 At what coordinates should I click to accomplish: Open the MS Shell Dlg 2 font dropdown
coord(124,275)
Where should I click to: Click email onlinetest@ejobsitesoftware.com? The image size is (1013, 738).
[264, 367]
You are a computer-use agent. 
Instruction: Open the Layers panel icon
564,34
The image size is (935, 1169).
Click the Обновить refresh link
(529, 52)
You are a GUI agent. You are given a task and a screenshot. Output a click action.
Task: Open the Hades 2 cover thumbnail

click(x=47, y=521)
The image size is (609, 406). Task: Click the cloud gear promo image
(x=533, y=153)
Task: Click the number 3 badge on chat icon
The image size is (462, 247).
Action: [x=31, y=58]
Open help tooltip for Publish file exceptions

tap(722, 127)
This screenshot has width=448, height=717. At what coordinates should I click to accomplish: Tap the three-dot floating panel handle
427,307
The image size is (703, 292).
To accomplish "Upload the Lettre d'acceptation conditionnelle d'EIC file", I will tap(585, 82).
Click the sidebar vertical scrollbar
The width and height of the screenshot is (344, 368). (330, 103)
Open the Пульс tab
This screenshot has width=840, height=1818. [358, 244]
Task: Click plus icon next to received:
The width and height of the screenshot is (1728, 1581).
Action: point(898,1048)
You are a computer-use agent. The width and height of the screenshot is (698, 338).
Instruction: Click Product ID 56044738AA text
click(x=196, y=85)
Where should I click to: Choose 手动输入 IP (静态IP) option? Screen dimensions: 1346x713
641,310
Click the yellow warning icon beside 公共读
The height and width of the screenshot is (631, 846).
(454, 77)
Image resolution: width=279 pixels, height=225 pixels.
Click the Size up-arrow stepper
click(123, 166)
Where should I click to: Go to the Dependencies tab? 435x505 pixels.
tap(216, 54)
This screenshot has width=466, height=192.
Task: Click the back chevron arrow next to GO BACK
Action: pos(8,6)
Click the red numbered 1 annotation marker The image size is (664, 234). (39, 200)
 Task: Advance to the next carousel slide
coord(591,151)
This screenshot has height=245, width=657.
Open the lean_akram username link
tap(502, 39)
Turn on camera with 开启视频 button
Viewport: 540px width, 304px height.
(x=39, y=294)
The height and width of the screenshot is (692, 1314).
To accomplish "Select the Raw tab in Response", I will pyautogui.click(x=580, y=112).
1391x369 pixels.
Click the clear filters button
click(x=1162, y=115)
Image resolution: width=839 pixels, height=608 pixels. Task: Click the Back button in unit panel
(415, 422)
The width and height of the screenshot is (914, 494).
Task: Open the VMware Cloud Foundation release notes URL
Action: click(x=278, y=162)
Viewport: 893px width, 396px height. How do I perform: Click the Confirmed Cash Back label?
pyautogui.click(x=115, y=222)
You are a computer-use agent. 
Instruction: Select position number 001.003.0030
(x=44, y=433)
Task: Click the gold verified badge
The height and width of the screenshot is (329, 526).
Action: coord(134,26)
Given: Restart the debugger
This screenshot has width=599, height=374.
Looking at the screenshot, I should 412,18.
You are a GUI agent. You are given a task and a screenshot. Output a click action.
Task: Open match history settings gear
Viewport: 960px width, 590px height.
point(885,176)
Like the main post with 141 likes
┄┄┄┄┄┄
#### Task directions
Extract every line of the rows above that contains the string "pixels", matching case exactly.

#### Result of this exercise
Image resolution: width=279 pixels, height=225 pixels.
Where should I click to: Go to the Dependencies tab? 435x505 pixels.
1391x369 pixels.
Image resolution: width=839 pixels, height=608 pixels. Task: Click the Back button in unit panel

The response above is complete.